Excerpted text:

Coding framework. The coding framework was modified from our prior study on teachers’ lesson planning (Ding & Carlson, 2013). As seen in Table 3, the main elements are the three aspects of the cognitive construct with each aspect further divided into two subcategories: worked examples (example, practice), representations (concrete, abstract), and deep questions (question, explanation). For an ideal lesson, we expected the teacher to (a) pay sufficient attention to at least one worked example, followed by relevant practice problems, (b) situate the lesson in a concrete context, which would be gradually faded into abstract representations, and (c) ask deep questions to elicit students’ self-explanations of the targeted concept. To obtain a general sense of the lesson quality, we used a 0–2 scale to score each subcategory of each lesson, with “2” indicating that all expected elements of the construct were utilized fully and “0” indicating the lack of expected evidence. Some codes unavoidably incorporated the authors’ subjective interpretations. For instance, we evaluated whether a worked example was sufficiently unpacked based on the length of the worked example. We were aware that “length” is not equivalent to quality; yet, an over-brief worked example did not lend itself to in-depth discussion. Therefore, we assigned a score of 2 to lessons containing a worked example of at least 8 min, the average length of all worked examples in our year 1 U.S. videos (Ding et al., 2019).
Coding framework for videotaped lessons.
Coding framework for videotaped lessons.
Coding examples. To illustrate how we coded the lessons, we will analyze Ann and Bea's lesson 2 from year 4 (briefly: Y4-L2). Both teachers taught the same lesson titled “Think addition to subtract” using the same example task, “Jenna has 6 beach balls, 4 blew to the other side of the pool. How many beach balls are left?” The textbook expected students to solve this task using subtraction 6 – 4 = ? and then consider the related addition fact 4 + 2 = 6 to find the answer. Both teachers spent 18 min on this worked example, exceeding the year 1 average. Thus, we scored both teachers’ examples as 2, indicating that both teachers spent sufficient time unpacking the worked example. Ann's lesson contained two brief practice tasks about related facts; however, since the majority of her practice time was devoted to a domino game that only utilized subtraction we scored her practice as 1. Bea's lesson contained two tasks that directly related to the worked example (writing related facts) and thus she was scored as 2 for her practice problems.

Work instructions:
Answer these questions about the excerpt on the coding framework:
(a) What scale was used to score each subcategory of each lesson?
(b) How many minutes did Ann and Bea each spend on the worked example in Y4-L2?
(c) What score did Ann's practice receive?
The lines after this text are not needed for any of the work here.

Dataset extract:

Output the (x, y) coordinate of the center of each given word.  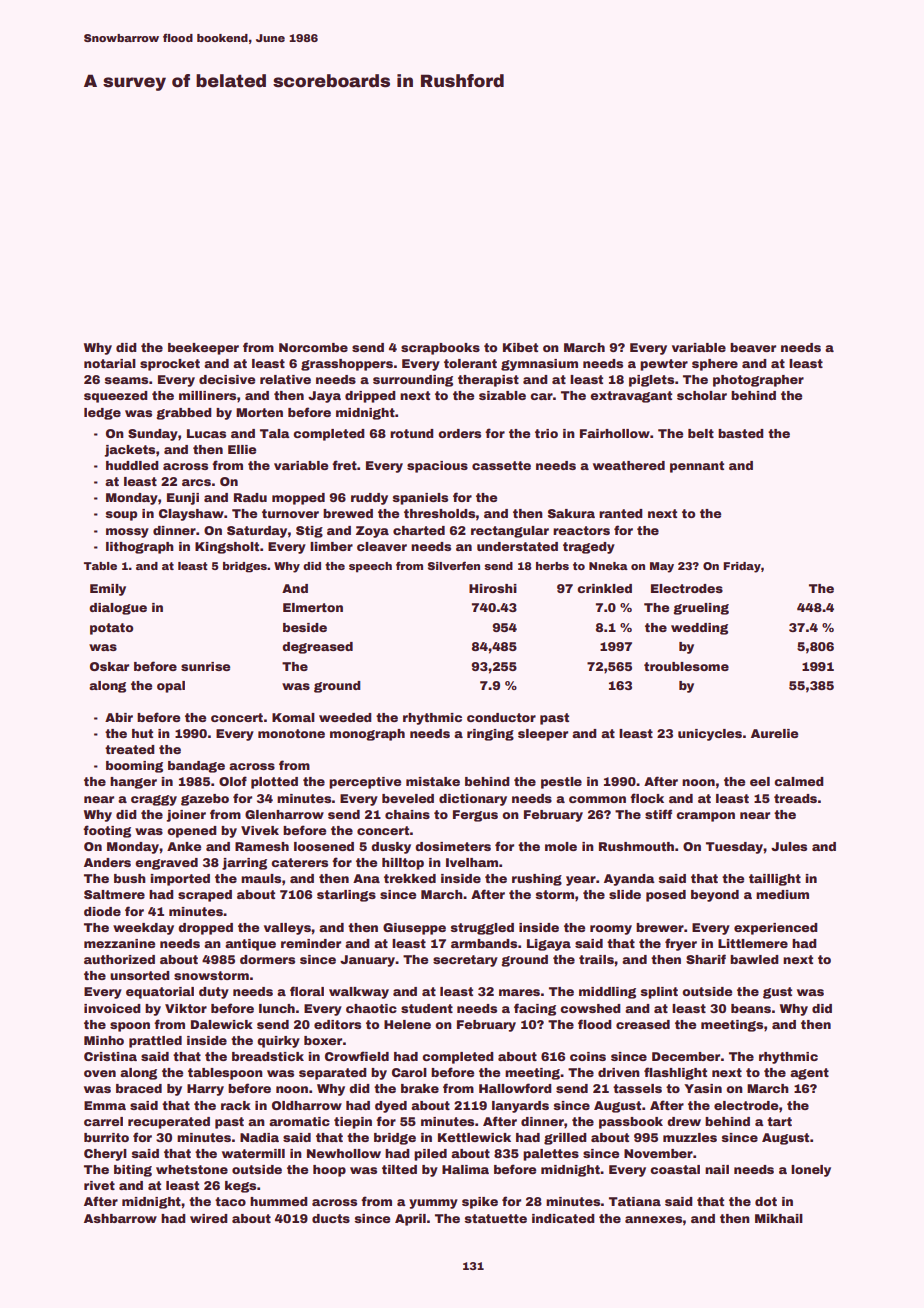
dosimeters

Complete answer:
(a) A 0–2 scale.
(b) 18 minutes.
(c) 1.